В августе 1953 года впервые в мире в СССР была испытана водородная бомба (Сталин не дожил до того испытания лишь полгода). В 1954-м в Обнинске заработала первая советская АЭС.
И мир стал ядерным. Физики «ушли» из «просторного» атома с характерным размером 10 в минус восьмой степени сантиметров (1 ангстрем) и сосредоточились на атомном ядре (состоящим из протонов и нейтронов, удерживаемых вместе мощными ядерными силами) с характерным размером в сто тысяч раз меньше ангстрема. Люди получили новый источник энергии, а над человечеством в целом навис беспощадный «ядерный гриб».
Статья, написанная внучкой разведчика
Нет ничего дурного в том, что нынешний директор СВР РФ вспомнил о супругах Коэн. Но ему следовало бы знать и других разведчиков. Например, немецкого антифашиста Клауса Фукса, с которым в США работал советский разведчик Л.Р. Квасников. Статья внучки советского разведчика также вошла в листаемый сборник.
В марте 1943 года Квасников с семьей прибыл в Нью-Йорк, чтобы наладить связи с учеными-атомщиками, работавшими в Лос-Аламосе и Чикаго. Внучка пишет: это мы теперь свободно говорим о Фуксе, но лишь потому, что он в свое время как разведчик был «провален». Однако успел передать моему деду данные о конструкции атомной бомбы.
Далее внучка описывает и конструкцию. Нейтронный инициатор представлял собой полоний-бериллиевую систему радиусом 10 мм. Общее количество полония составляло 50 кюри. Делящимся материалом бомбы являлась дельта-фаза плутония с удельным весом 15,8 грамма на кубический сантиметр. Внешний диаметр плутониевого шара составлял 80–90 мм. Плутониевое ядро находилось внутри полого шара из металлического урана с внешним диаметром 230 мм. Наружная граница урана была покрыта слоем бора. Металлический уран размещался внутри алюминиевой оболочки, представлявшей собой полый шар с наружным диаметром 460 мм. За слоем алюминия располагался слой взрывчатого вещества с фокусирующей линзовой системой из 32 блоков специальной формы. Общая масса взрывчатого вещества составляла около двух тонн.

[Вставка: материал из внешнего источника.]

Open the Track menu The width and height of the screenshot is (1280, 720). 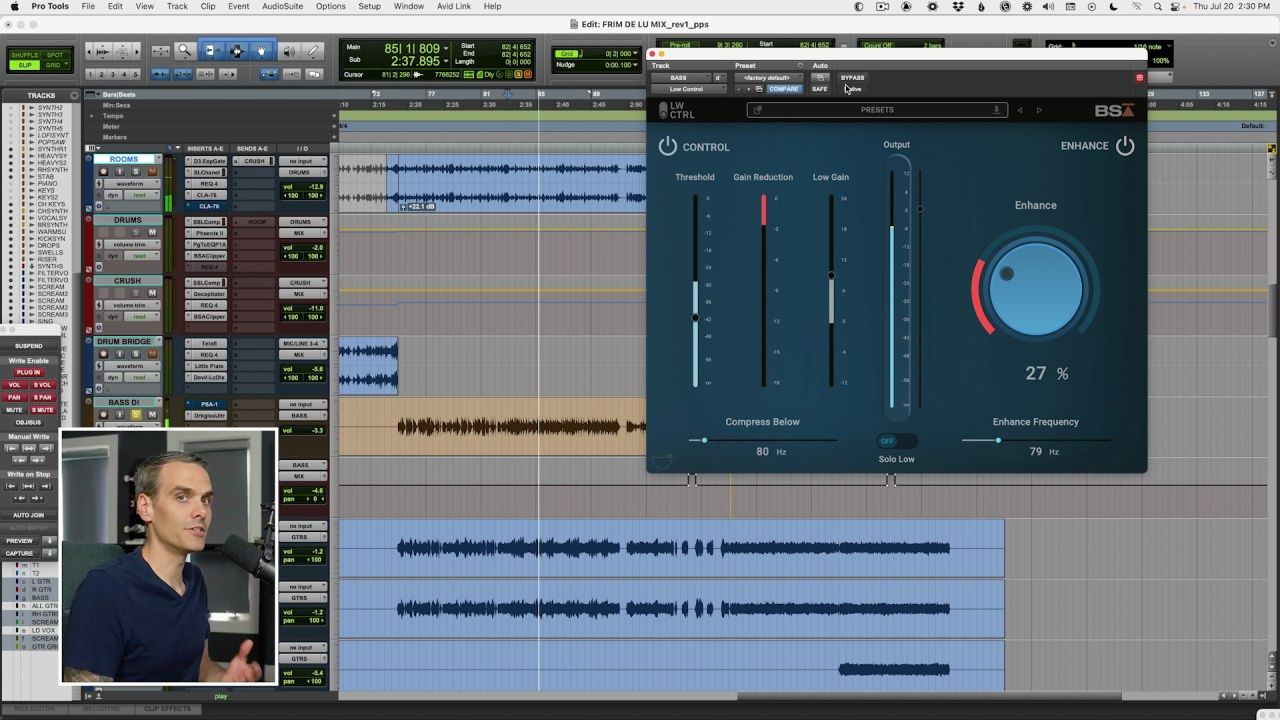coord(177,6)
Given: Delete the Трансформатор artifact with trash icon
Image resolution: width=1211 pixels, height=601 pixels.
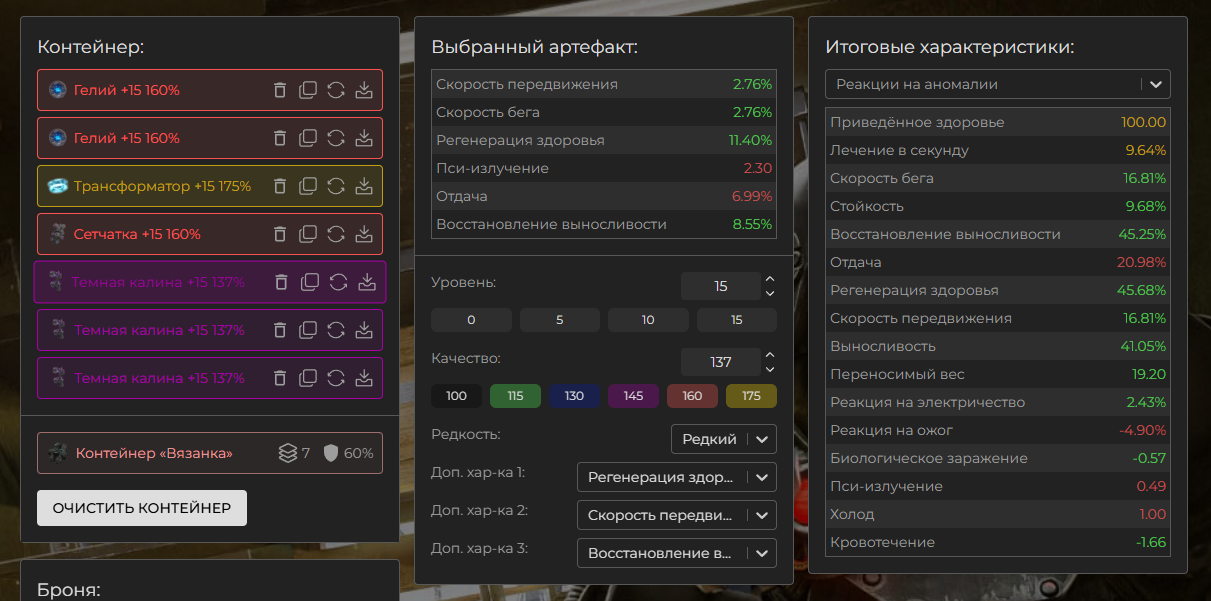Looking at the screenshot, I should click(280, 186).
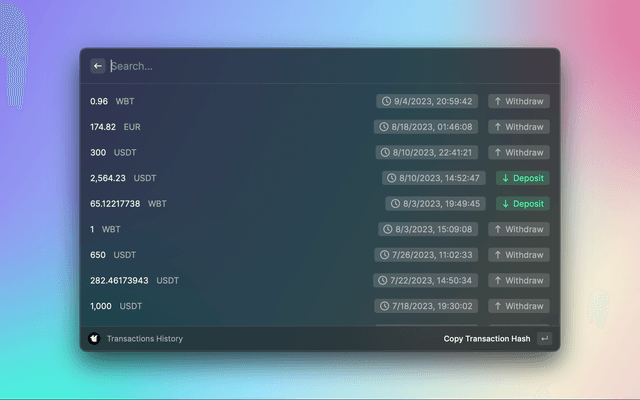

Ничего хитрого. Но далее внучка вспоминает слова деда: такую конструкцию я бы и сам смонтировал, но много важнее для нас было тогда получить данные по наработке плутония.
Небольшой плутониевый шар в центре атомной бомбы вовсе не случаен – именно плутоний обладает наименьшей массой, при которой начинается самопроизвольная цепная реакция. Но в том-то и заключалась проблема, которую не могли решить никакие разведчики. Поскольку на Земле плутония нет.
«Маяк»
Город Озёрск (ранее Челябинск-65, еще раньше Челябинск-40, на географических картах Кыштым) был создан на Южном Урале в 80 километрах на север от Челябинска. Здесь в 1945 году были заложены три основных производственных объекта комбината «Маяк»: промышленный атомный реактор (объект А), радиохимический объект Б и химико-металлургический объект В. Тем самым год победы в Великой Отечественной стал и годом рождения советской ядерной программы.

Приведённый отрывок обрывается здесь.